鋭い突きで頭からはちまきが落ちた(設楽町西納庫の諏訪神社で)
設楽町西納庫で19日夜、諏訪神社の祭礼に合わせて、地元に伝わる武芸「貝津田棒の手」が奉納された。保存会のメンバーが「やーっ」「どぉーこい」という掛け声とともに、やりなどを相手へ鋭く繰り出し、真剣勝負さながらの攻防となった。

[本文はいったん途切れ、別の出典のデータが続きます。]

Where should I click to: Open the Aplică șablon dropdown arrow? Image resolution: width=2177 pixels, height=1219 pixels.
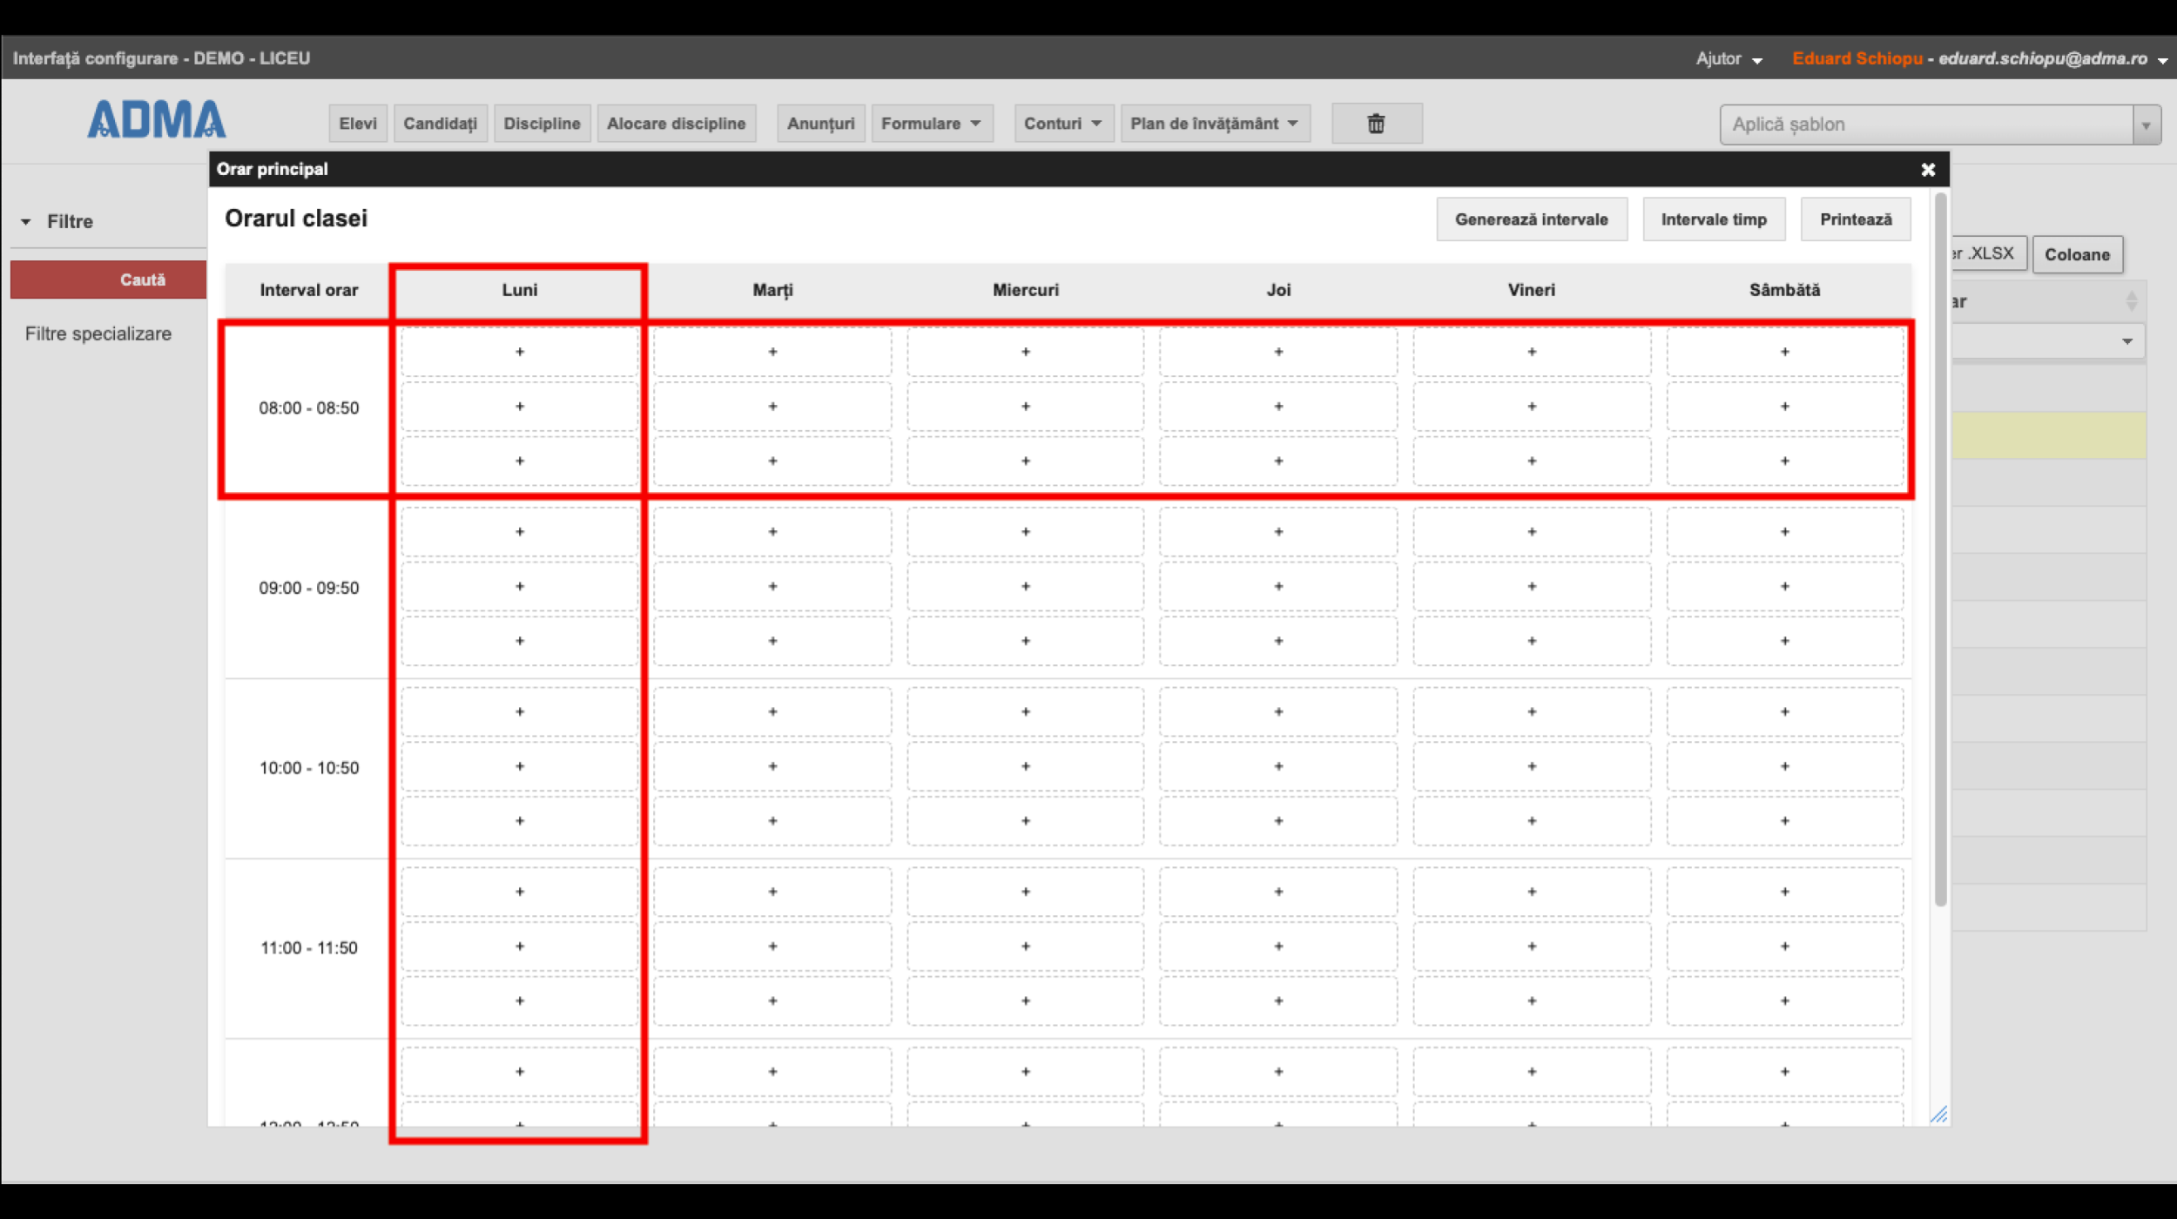[x=2146, y=125]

棒の手は尾張や西三河で広まった農民武芸で、棒、鎌やなぎなたも用いる。明治時代に西納庫の貝津田地区に伝わった。
保存会には子どもから大人まで参加。日が暮れると、高張りちょうちんを先頭に、ほら貝を鳴らしながら地区内を回り、家々の前でも練習の成果を披露した。
神社では2~4人ずつ演武した。互いに息を合わせ、体ぎりぎりのところで武器をかわす姿に、見物客から拍手が湧いた。
瀬戸市から来た同じ起倒流の保存会も演武を行った。また、豊田市のグループが見学に訪れており、棒の手の地域的な広がりが感じられた。
◆30日に田原でも
貝津田の保存会は今月30日、田原市の田原文化会館で開かれる愛知県民俗芸能大会に出演する。